In the discussion of carry-on luggage, why does the commenter say that removing the wheels and frame from the "ultra light weight" bag would let the same amount of stuff fit into a smaller, lighter package? Answer in one to three sentences.

Extract to read:
◆ ◆ ◆ ◆

Hydroplanes are right out. Way too dangerous.
90 - Stanley joins the campaign to get everyone assigned a uniform for universal peace and contentment.
Further in a different direction, though, it appears.
Also, I don't really get the argument from carry-on ability. What you're saying is that it's okay if people who are big and strong try to jam oversized luggage into the overhead bins? What about people with light yet bulky items? They can cram away?
Here, for example, is an "ultra light weight", nominally carry-on bag that weighs eight pounds, will generally exceed carry-on dimensions when packed, and uses up a decent portion of its volume on the framing to connect wheels, bag, and dragging handle. Get rid of the wheels and the frame and you can fit the same amount of stuff into a significantly smaller, lighter package.
Also, "fits neatly in the overhead bin" should not mean "takes up most of an overhead bin all by itself", with wheels or without.
The multitudinous problems of air travel cannot be fixed incrementally. Who dares to become the Malcom McLean of human transport?
And yes, huge duffels are also bad, and basically rectangular shape is good. But there are small duffels like that.
Wheeled carry-on bags that can only fit in the overhead bin if placed there in landscape rather than portrait orientation should be taken out and shot.
Also, "fits neatly in the overhead bin" should not mean "takes up most of an overhead bin all by itself", with wheels or without.
Well, yes. Which is why the fact that wheeled carry-on luggage is designed to fit perpendicular to the bin is nice.
I will say, in your defense, that it is very annoying when people have "expandable" rolling luggage which is designed to fit into an overhead board when not expanded, who cram every extension pocket full to bursting and then try to put it in the bin. But again, I blame the people, not the wheels.

◆ ◆ ◆ ◆

Data section:

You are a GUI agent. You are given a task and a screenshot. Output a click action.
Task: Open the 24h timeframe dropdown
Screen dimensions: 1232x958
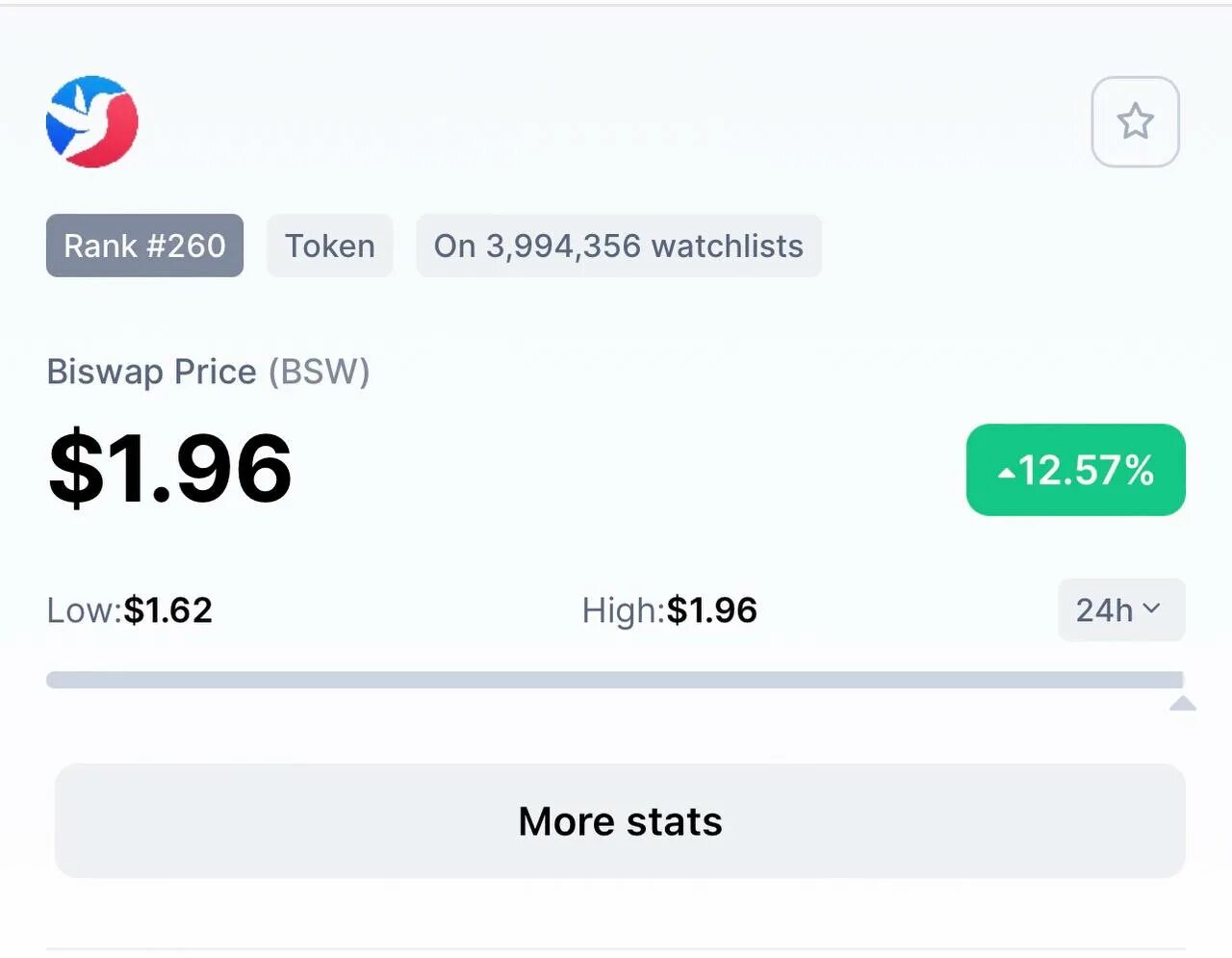(1121, 609)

◆ ◆ ◆ ◆

Full solution: The bag uses up a decent portion of its volume on the framing that connects the wheels, the bag, and the dragging handle. Without the wheels and frame, that space and weight are freed, so the same items fit into a significantly smaller, lighter package.